"Venir y ver la fosa abierta ha sido ver lo que yo sabía que había en la tierra". Ana Pereda recuerda haber visitado el lugar bajo el que yacían los restos de su abuelo, Gaspar Pereda González, desde que ella era una niña. En su familia siempre supieron que estaba enterrado al final de un camino, a 500 metros de la carretera, en el término burgalés de Loma de Montija, porque uno de los 24 vecinos que acompañaron a Gaspar en su fatal destino, quedó vivo. "Cuando los asesinos abandonaron la fosa, él salió y fue hasta el pueblo, contó lo que había pasado y dijo dónde los habían enterrado. Después se escapó y acabó en el exilio", recuerda Ana.
Veinte profesionales de la Sociedad de Ciencias Aranzadi, al mando del forense Paco Etxeberria, se han encargado de abrir la fosa y exhumar los 24 cuerpos. Aunque no está confirmado, puede que uno de ellos sea el de una mujer que fue llevada a ese lugar junto al grupo en el otoño de 1936.
Más de la mitad de los esqueletos tenían la manos atadas a la espalda
A pie de fosa, de donde no se despega desde que comenzaran los trabajos de exhumación el pasado lunes, Ana cuenta, mediante conversación telefónica, que a su abuelolo asesinaron el 26 de noviembre de 1936. "Era un labrador, un hombre del pueblo, de izquierdas, sí, pero no era políticamente activo". Los días previos a su muerte Gaspar los pasó cavando la fosas en las que luego serían enterra-dos otros vecinos, "hombres como él, gentes de campo que votaban a la izquierda porque era la ideología que mejor representaba sus ideales", apunta Ana. A la tercera noche, Gaspar intuyó que era a él al que le tocaba morir y se despidió de su mujer y de su hija. Los hijos varones habían huido. "No volvió nunca más", recuerda su nieta.
Casquillos de bala
En la fosa se han encontrado también casquillos de bala, lo que pone de manifiesto que fueron asesinados en ese lugar. La crueldad de los asesinos se deja ver también en el hecho de que más de la mitad de los cuerpos exhumados tienen las manos atadas a la espalda. "Es algo que no se suele ver de manera habitual", explica Etxeberria. El siguiente paso es la extracción del ADN de los esqueletos y su cotejo con muestras de familiares vivos, un trabajo que se realizará en la Universidad del País Vasco.

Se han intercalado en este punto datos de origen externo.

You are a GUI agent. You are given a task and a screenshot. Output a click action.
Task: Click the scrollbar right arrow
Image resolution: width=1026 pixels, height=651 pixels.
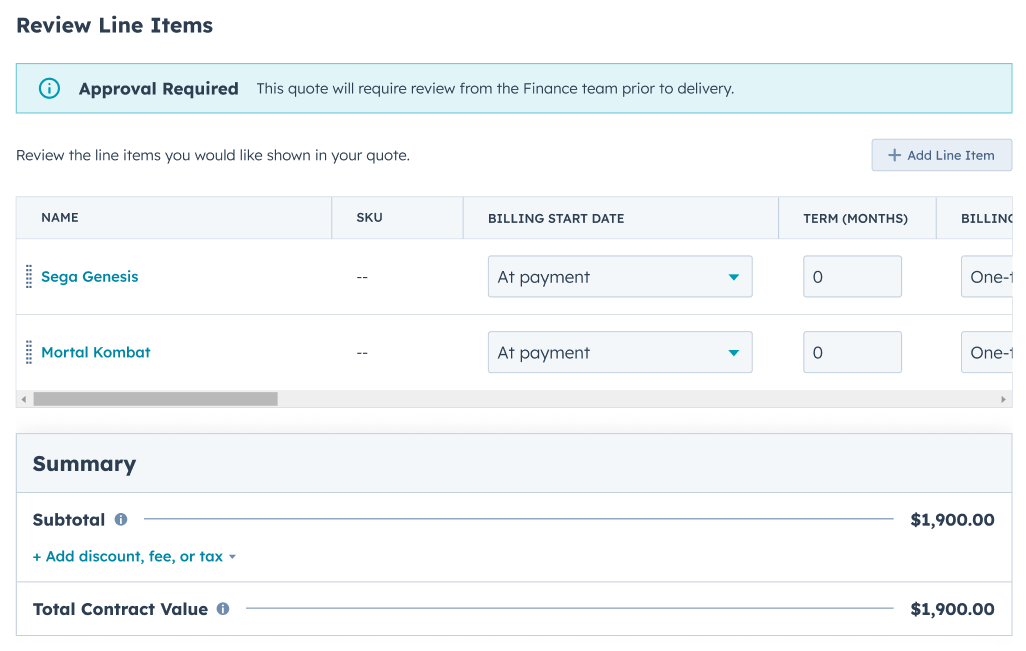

"No fue sólo el matar, fue el miedo que se impuso", dice la nieta de un fusilado
Mónica Rivera, estudiante de la Universidad de Chicago, de intercambio durante este curso en Barcelona, ha vivido su primera experiencia en la apertura de una fosa en Loma de Montija. Cuenta que los esqueletos le han impresionado, pero explica emocionada su conmoción al escuchar las historias de represión de los familiares. Sus bisabuelos son españoles pero nunca, ni en su familia ni en la universidad en la que estudia, le hablaron de ese periodo de la historia de España. "Es como si no existiera para los norteamericanos".

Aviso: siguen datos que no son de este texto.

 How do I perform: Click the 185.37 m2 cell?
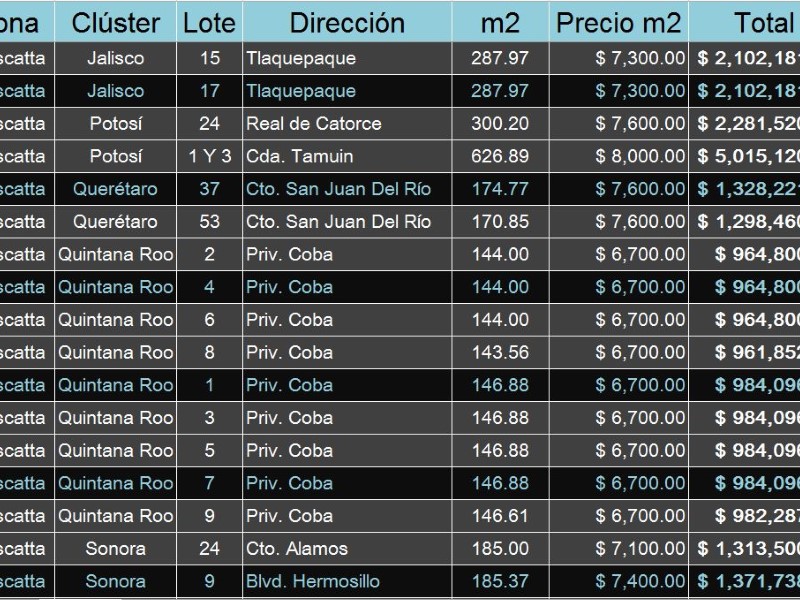[x=501, y=581]
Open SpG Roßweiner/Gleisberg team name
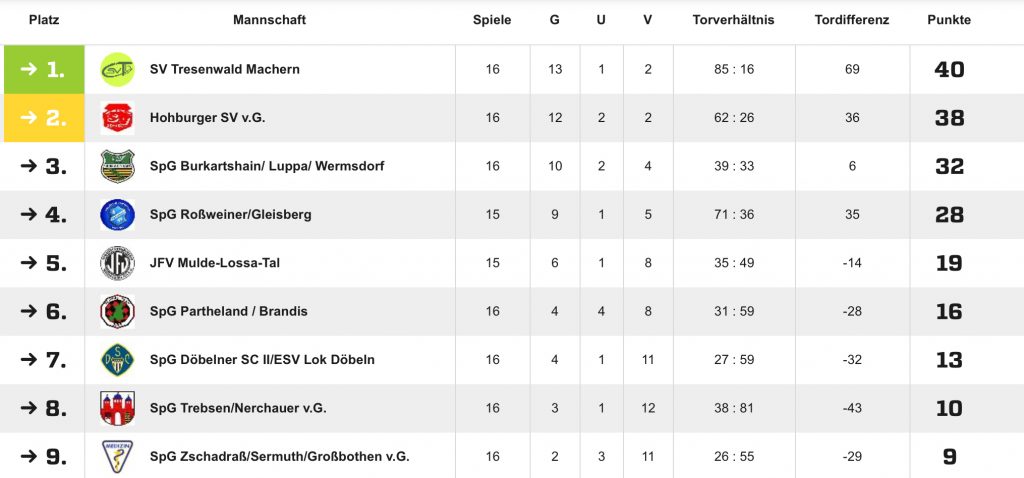 tap(230, 215)
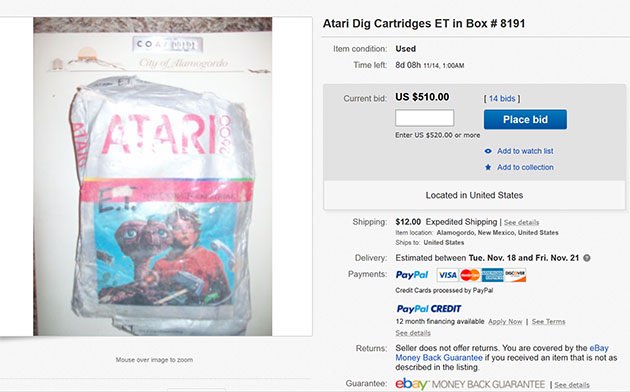Screen dimensions: 630x392
Task: Click the PayPal payment logo
Action: [x=412, y=275]
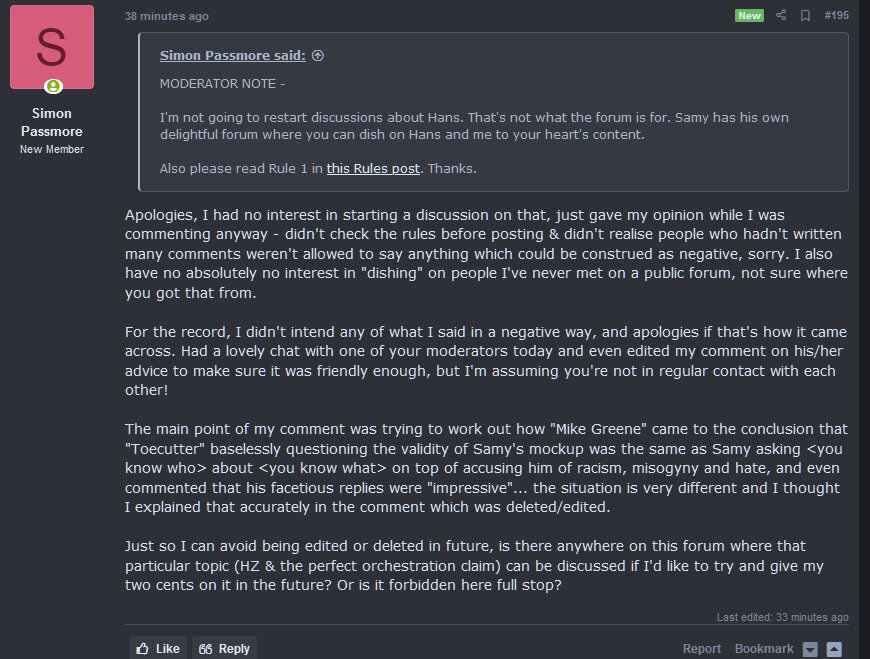
Task: Reply to this post with the quote button
Action: tap(224, 648)
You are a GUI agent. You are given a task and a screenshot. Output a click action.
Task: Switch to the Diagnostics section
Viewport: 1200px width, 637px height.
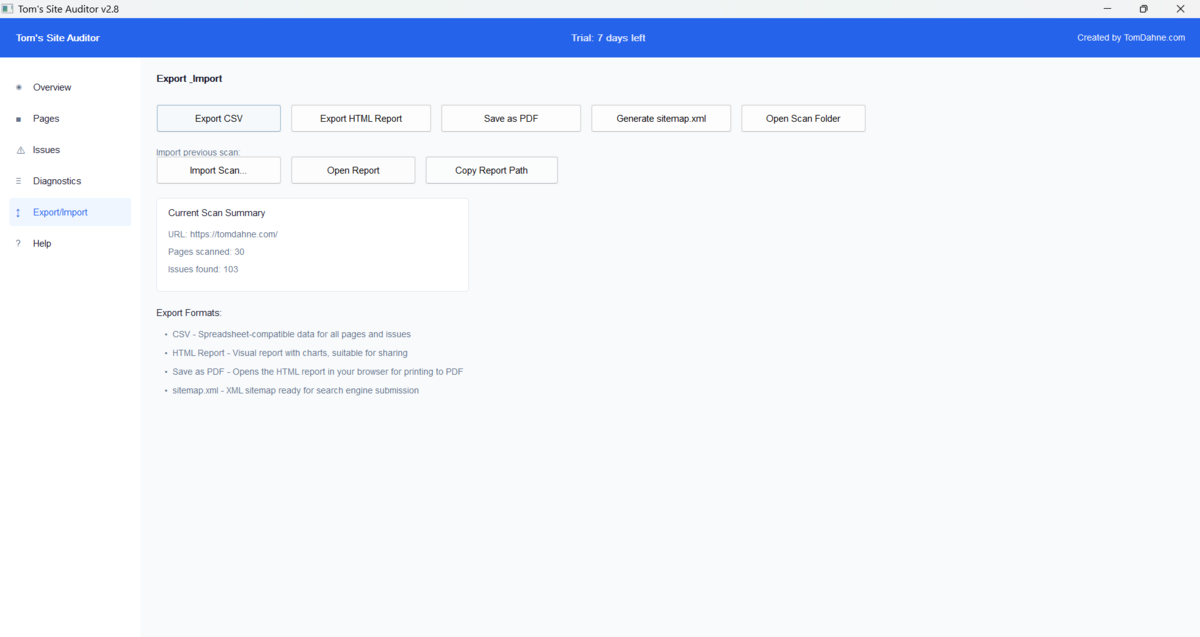[57, 180]
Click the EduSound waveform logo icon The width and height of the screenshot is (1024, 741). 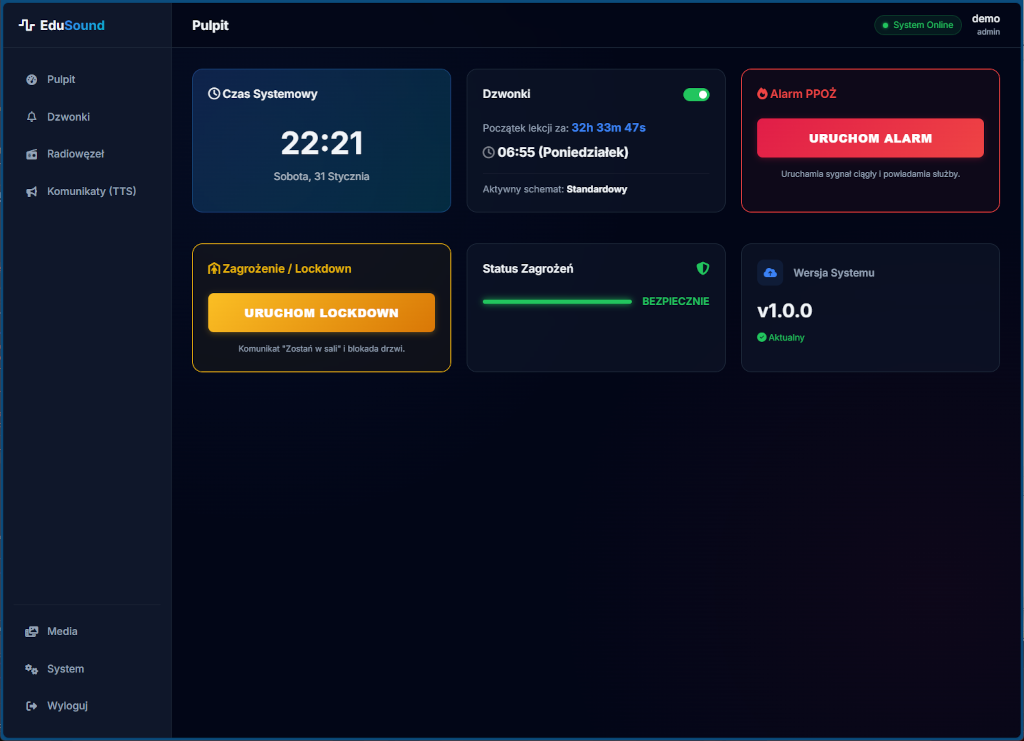click(27, 25)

De lo espeluznante de las historias de los represaliados también sabe mucho Etxeberria, que lleva diez años abriendo fosas junto a su equipo. "Uno de los hijos de un hombre asesinado aquí, que vive en Madrid, nos ha dicho que vino a la fosa en 1937 con su madre, viuda, a poner una flores y que fueron apedreados por los fascistas del pueblo. Eso es más impresionante que todo lo que nosotros vemos como técnicos", explica.

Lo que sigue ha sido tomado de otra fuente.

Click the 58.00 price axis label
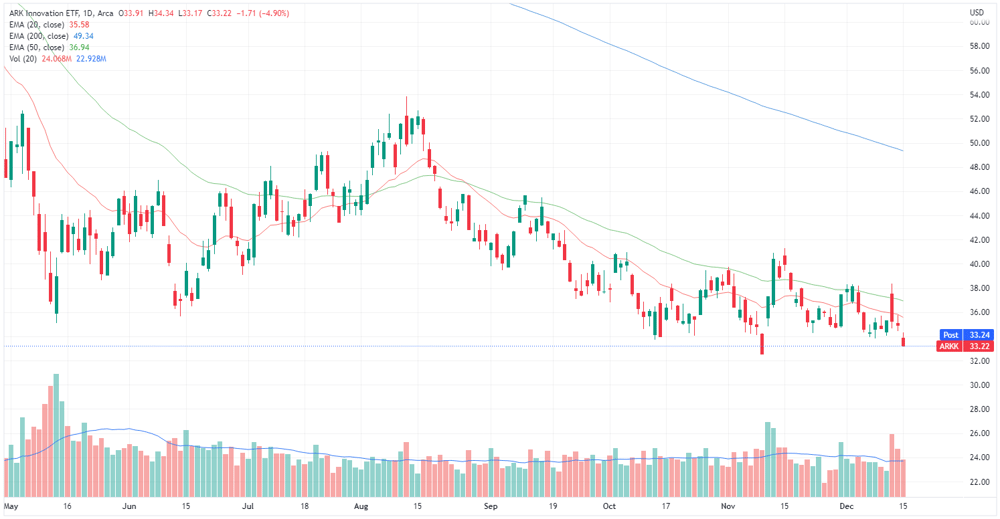Screen dimensions: 1000x519 pyautogui.click(x=979, y=46)
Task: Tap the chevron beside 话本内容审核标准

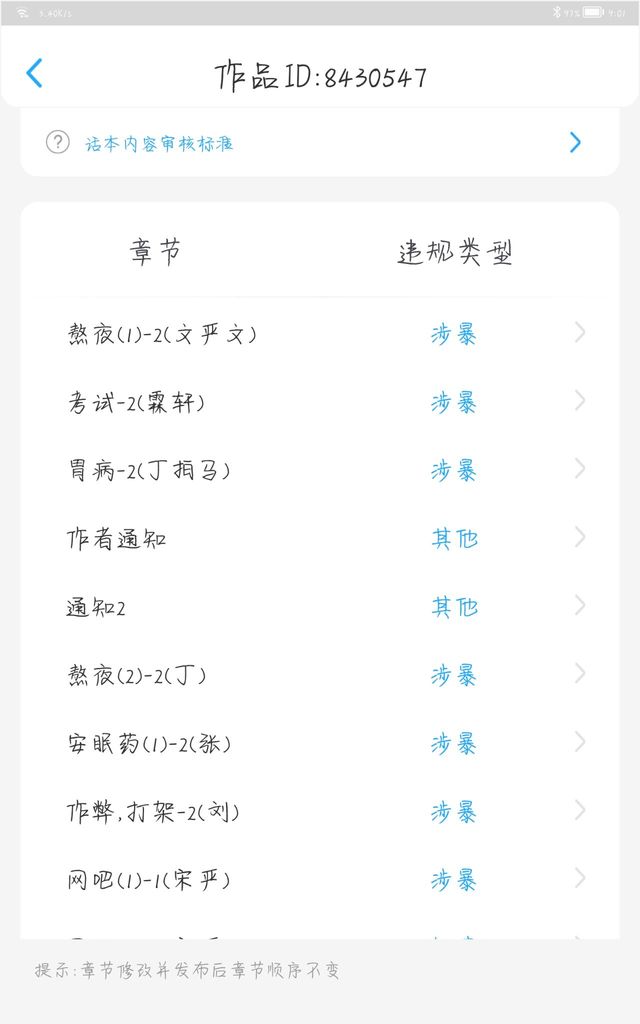Action: [x=575, y=142]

Ana también sabe lo que es escuchar las historias de la represión que vivió su familia. En su casa siempre ha escuchado que a su tía le hacían barrer la plaza del pueblo para humillarla y que, una vez, en la fiesta del pueblo, mientras sonaba la música, a las mujeres y a las hijas de los represaliados las pusieron en la plaza y les raparon la cabeza. "No fue sólo el matar, fue el asedio, el miedo que se les impuso a todos, el vivir en el silencio y la imposición del olvido", lamenta.